1. Tie a piece of white cotton fabric to the sample t-shirt and put it through a rigorous wash with detergent, flat dry it in the shade and look out for the following:
a. Colour Bleeding: Open the knot and check to see if the colour from the garment has stained the white cloth, if not then it’s safe to assume that the t-shirt is colour fast.
b. Colour Fading: Check if the t-shirt looks faded post wash. T-shirt fading usually occurs if poor quality dyes have been used or the process of bleaching the fabric has been skipped before being put in for dyeing. For many manufacturers, it is common practice to skip this process as it saves on cost and time.
c. Shrinkage: Cotton by nature will always shrink, nevertheless, the same can be controlled by compacting the fabric before it’s conversion into a garment. Measure the garment pre and post wash to see you have the required length for production. The industry allowance for shrinkage in a t-shirt is 5% though ideally the manufacturer should try and restrict it to 2-3%.

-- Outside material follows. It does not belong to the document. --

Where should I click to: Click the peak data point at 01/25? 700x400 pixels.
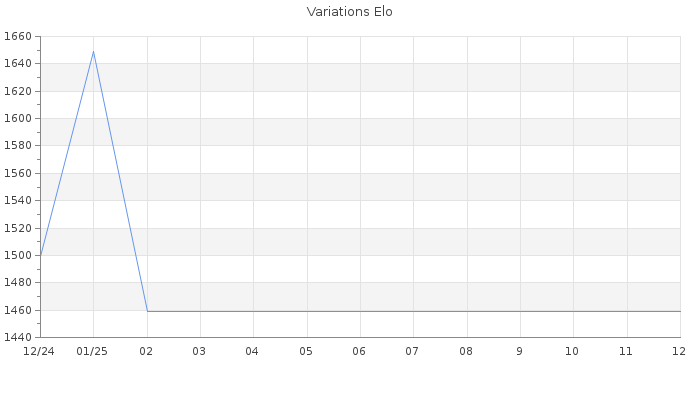tap(93, 51)
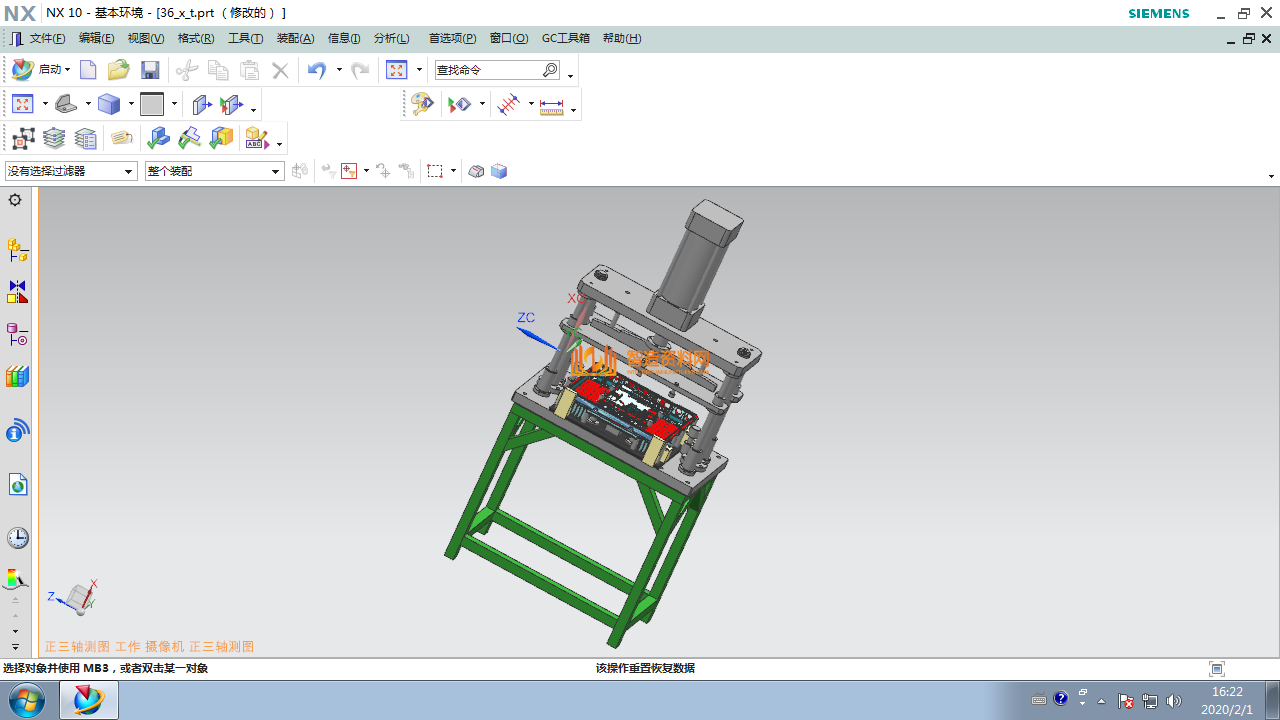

d. Pilling (formation of fabric balls on the fabric surface): Usually this is visible only after 2-3 washes. Pilling in t-shirts makes it very uncomfortable to wear. It usually occurs when a poor quality of yarn, in all likelihood spun yarn has been used to manufacture the t-shirt. Spun yarn is one of the most inferior qualities of yarn the garment industry has to offer. It’s very uncomfortable to wear, and it does not absorb perspiration from one's body.
2. Quality of fusing used in the button area of a collared t-shirt: Turn the t-shirt inside out and check if paper or fabric fusing has been used to make its placket. Paper fusing disintegrates in a wash or two leaving you with an unshapely placket. The buttonholes spread up as well making the entire t-shirt look second-rate and worn out within a few washes.
3. Quality of stitching: To increase productivity manufacturers set the stitching machines to take very long stitches, making the garment vulnerable to split. Poor stitching eventually causes the garment to tear easily if stretched.
4. Size of a t-shirt: Sizes of t-shirts may vary depending on the country you are buying from, every manufacturer has his size chart too. Therefore its always recommended wearing the garment to check its style and fit. In attempts to be competitive may manufacturers reduce the size of the t-shirt, therefore, labels like Medium, Large, XL have no meaning, its best to try it on and decide.
5. The thickness of collar and cuffs: Thin Collar and cuffs tend to fray and develop dog ears if thin.
6. Quality of Buttonholes: These are some significant points which will help you understand how quality conscious a manufacturer is. A loosely stitched buttonhole not only looks terrible but is a clear indication of inattention to quality.
7. Neck opening and Lycra in the ribs: Ensure your t-shirt has a good neck drop. Lycra ribs help keep the t-shirt in good shape.